Dynamic processes on networks
Suppose we have these ship trajectories, the first two ships are going back and forth between port A and port B. The third ship goes between port A and port C. We can construct both the first-order network and the higher-order network from these trajectories.
Then based on the network structure, we predict where the ship is going. On the first-order network, if a ship used to go between a and b, it is not guaranteed to go back to b again. But on the higher-order network, if a ship goes from b to a, according to the network structure, it will go back to b for sure.
We can compare the predicted trajectories with the testing set, and know how accurately movements are simulated on these two networks. If we use HON, the accuracy is doubled compared with the first order network when simulating the next step. In comparison, the fixed 2nd order network is not as accurate as HON, but the network size is already larger than that of HON. When simulating multiple steps (for example, PageRank can be seen as implicit random walkers with multiple steps), the advantage of HON is even larger.
Note that we are not attempting to perform "next step prediction"; rather, the accuracies for simulating the next step(s) is a measurement of the quality of representation, in terms of how well the network can help reproduce the true movement patterns in the raw data.
Clustering
For the control of species invasion through the global shipping network
The estimated damage and control costs of invasive species in the US are $120 billion per year, which is an invisible tax that everyone has to pay. One of the major vectors of species introduction is through global shipping; species may be taken up with ballast water at one location, and discharged at another.
The question is: can we discover the species flow patterns by studying the global shipping network, in order to inform the policy makers to devise effective invasive species control policies?
Clustering methods based on flow dynamics, such as Infomap [Rosvall et al.] and Walktrap [Pons], can help us identify clusters of ports that are loosely connected to each other by shipping traffic. Controlling the connections between clusters can prevent species propagation from one cluster of ports to another.
If we do clustering on the first-order network, the nodes shown appear to be equivalent. In reality, given ship movements, species are potentially more likely to be introduced to Los Angeles indirectly from Shanghai. Clustering on HON will automatically take this into account and cluster Tokyo and Seattle together.
Clustering on first-order network
If we cluster the ports on the first-order network, it shows reasonable results, where different colors represent different clusters. Ports geographically close to each other are likely to bring invasive species to each other.
We see that for Malta, a small country in the Mediterranean, these two ports belong to the same Mediterranean cluster.
Clustering on HON
On the higher-order network, however, clustering shows that Malta Freeport belongs to as many as five clusters, very different from Valletta, even they are geographically close to each other. The reason is that Valletta is a small local port, while Malta Freeport is an international port, with lots of traffic and is potentially susceptible to multiple sources of invasions.

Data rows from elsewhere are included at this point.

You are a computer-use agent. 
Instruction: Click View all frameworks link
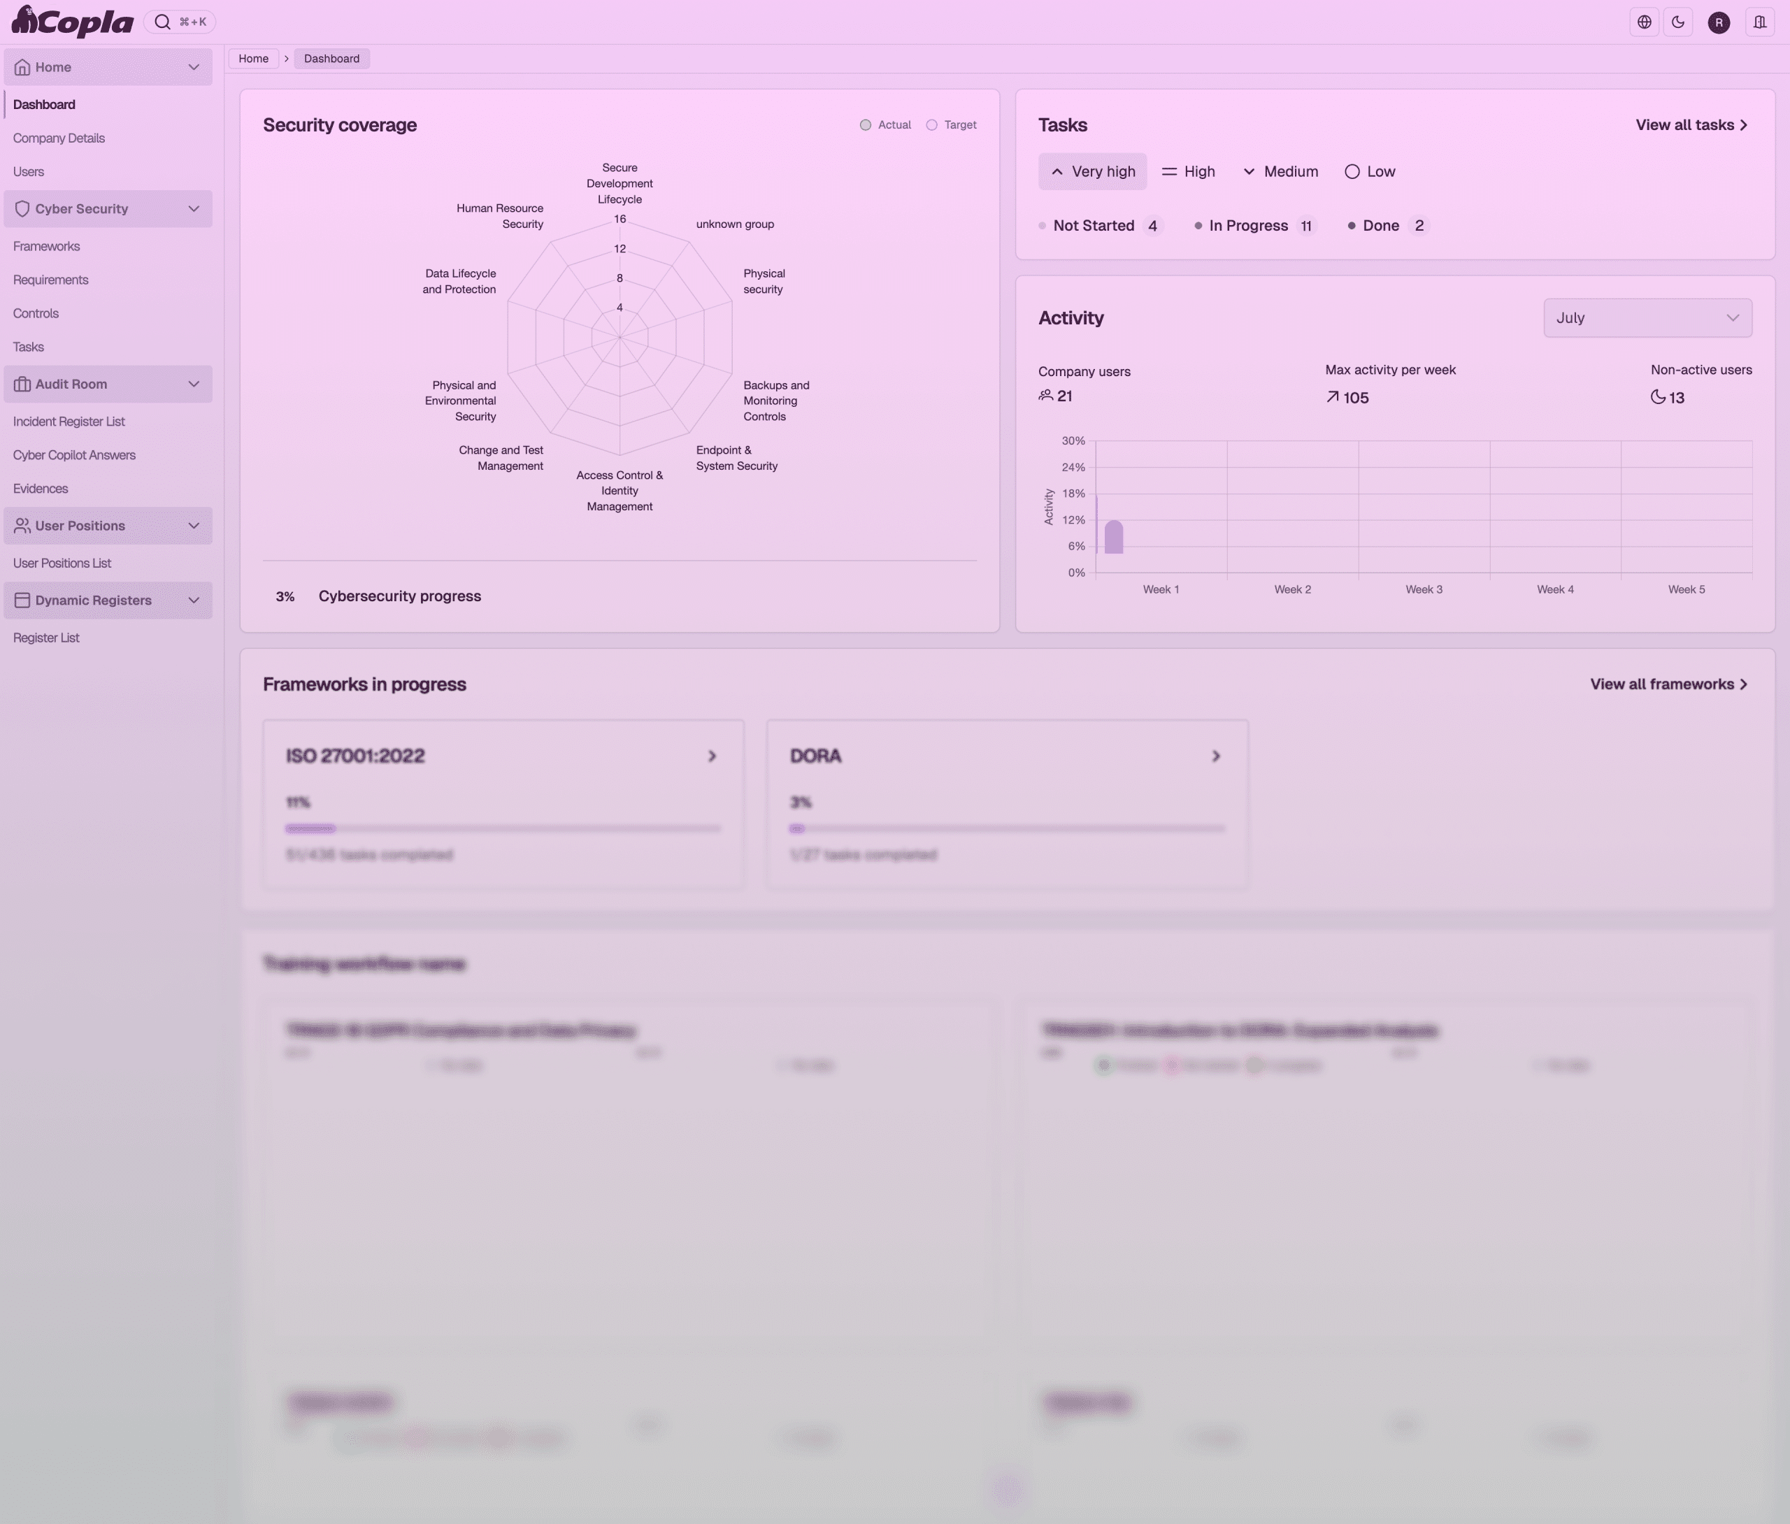click(x=1668, y=684)
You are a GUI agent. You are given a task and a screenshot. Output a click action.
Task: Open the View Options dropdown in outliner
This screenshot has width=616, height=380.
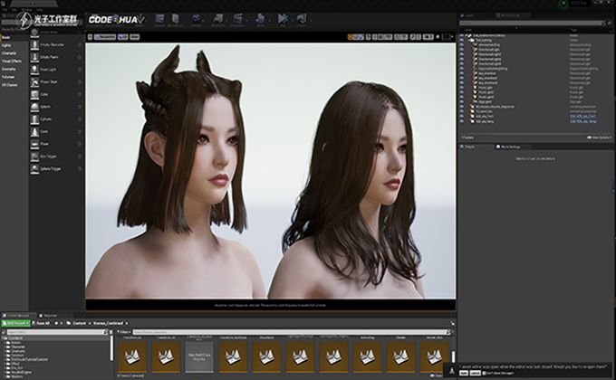coord(599,138)
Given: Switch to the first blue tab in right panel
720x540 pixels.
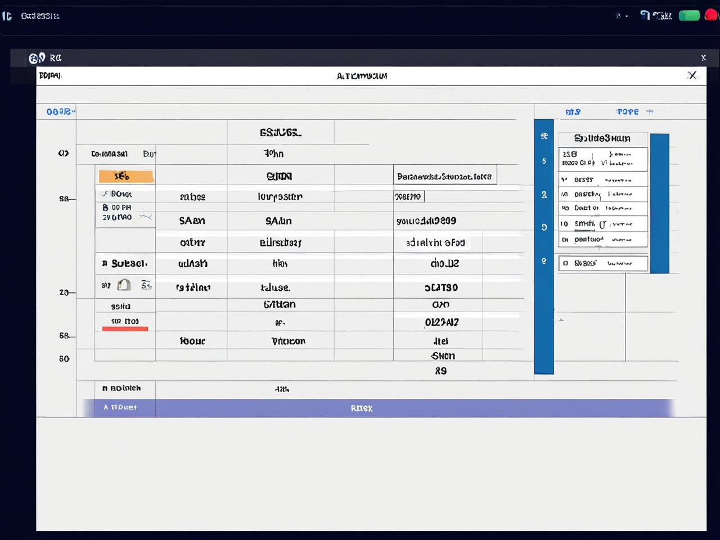Looking at the screenshot, I should coord(573,112).
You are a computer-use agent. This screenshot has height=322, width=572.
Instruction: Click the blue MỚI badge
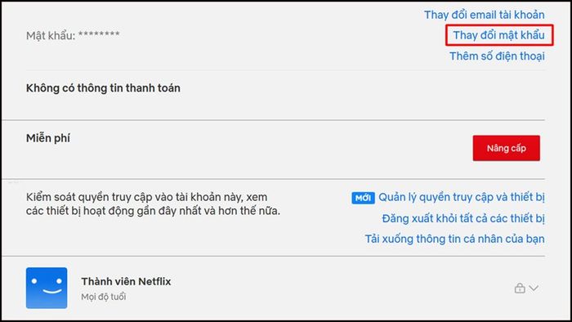(363, 198)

Clustering on HON is able to reflect such differences, with no changes to the clustering algorithm itself. The ability to capture indirect species invasions is critical for devising effective species control policies.
Ranking
For modeling Web surfing behavior
Given the same clickstreams of Web pages, one could build a first-order network as shown. According to the network structure, after a user views or uploads a photo, the user is very likely to go back to the home page.
The higher-order network representation of the same data, however, shows additional information. It keeps the nodes and connections of the first-order network, but in addition, it adds to other higher-order nodes, representing the natural scenario that once a user uploads and views a photo, the user is very likely to keep uploading more photos rather than going back to the home page.
Given that PageRank is essentially random walks with resets on a network, the random walker is more likely to get trapped in the strong loop in HON, leading to differences in PR scores. More than 90% pages lose PageRank scores, while a few pages gain significant scores.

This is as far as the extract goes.